Newman ne répondit point à ce compliment ; mais en arrangeant le collet du pardessus, il regarda Ralph et parut fortement tenté de lui tirer les oreilles. Toutefois, ses yeux ayant rencontré ceux de Ralph, il modéra l’ardeur de ses doigts errants. Ralph lui lança un coup d’œil, lui recommanda de la vigilance, et sortit.

En relation avec des gens de toutes les classes, il fit des visites chez les riches comme chez les pauvres. Toutes avaient le même objet, l’argent. Sa figure était un talisman qui le faisait respecter des portiers et des domestiques de ses plus fastueux clients ; on s’empressait de l’admettre, lui qui allait à pied, tandis qu’on refusait la porte à des gens en équipage. Avec les grands, il était d’une douceur moelleuse et d’une civilité rampante : ses pas étaient si légers qu’ils produisaient, à peine un son sur les épais tapis ; sa voix était si faible, que celui auquel il s’adressait l’entendait seul. Mais chez les pauvres, Ralph était un autre homme ; il entrait hardiment en faisant craquer ses bottes, il demandait avec éclat et avec rudesse le montant des créances arriérées. Ses menaces étaient brutales et violentes. Ralph changeait, encore de caractère avec une autre classe de pratiques. C’étaient des avoués de réputation plus qu’équivoque, qui lui procuraient de nouvelles affaires, ou lui facilitaient de nouveaux bénéfices sur les anciennes. Avec eux, Ralph était jovial et familier ; il plaisantait sur les événements du jour, et notamment sûr les banqueroutes et les embarras pécuniaires dont son industrie profitait. Bref, il eût été difficile de reconnaître le même homme sous ces différents aspects, sans un portefeuille de cuir qu’il tirait de sa poche à chaque visite, et la répétition constante des mêmes plaintes diversifiées seulement par l’expression.

— Le monde me croit riche, disait-il sans cesse, et je le serais peut-être si tous mes fonds étaient réalisés. Mais une fois que l’argent est dehors, il n’y a pas moyen de le faire rentrer, et l’on a grand’peine à vivre, même au jour le jour.

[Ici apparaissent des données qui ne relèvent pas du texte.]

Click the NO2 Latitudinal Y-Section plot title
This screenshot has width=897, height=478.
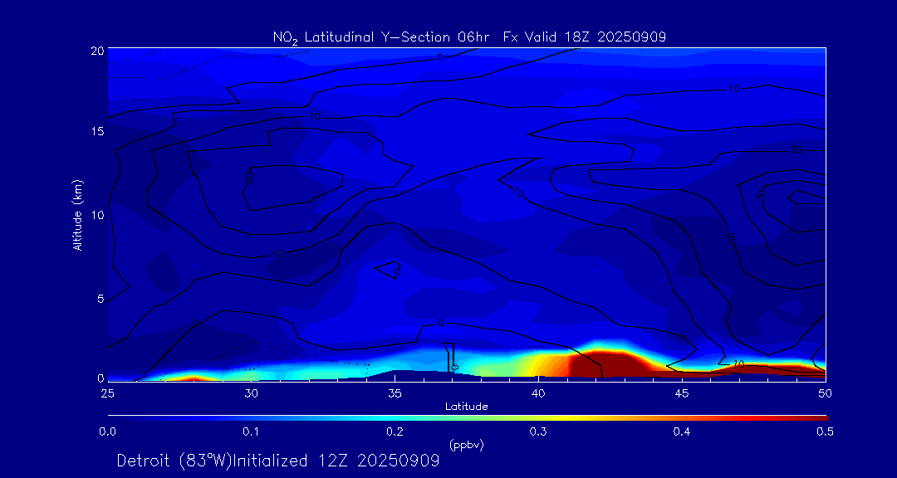(469, 37)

Vers le soir, Ralph, après avoir pris un léger repas dans un restaurant, se mit en devoir de retourner chez lui. Les plis de son front, et son indifférence pour ce qui l’environnait, témoignaient des profonds desseins auxquels il songeait. Son abstraction était si complète, qu’en dépit de la vivacité ordinaire de son coup d’œil, il n’observa pas qu’il était suivi par une espèce de mendiant, qui tantôt se glissait sans bruit derrière lui, tantôt le précédait de quelques pas, ou se plaçait à son côté. Cet homme regardait Ralph d’un œil si perçant et avec tant d’attention, qu’il avait plutôt l’air d’une des figures étranges d’un rêve saisissant que d’un observateur ordinaire.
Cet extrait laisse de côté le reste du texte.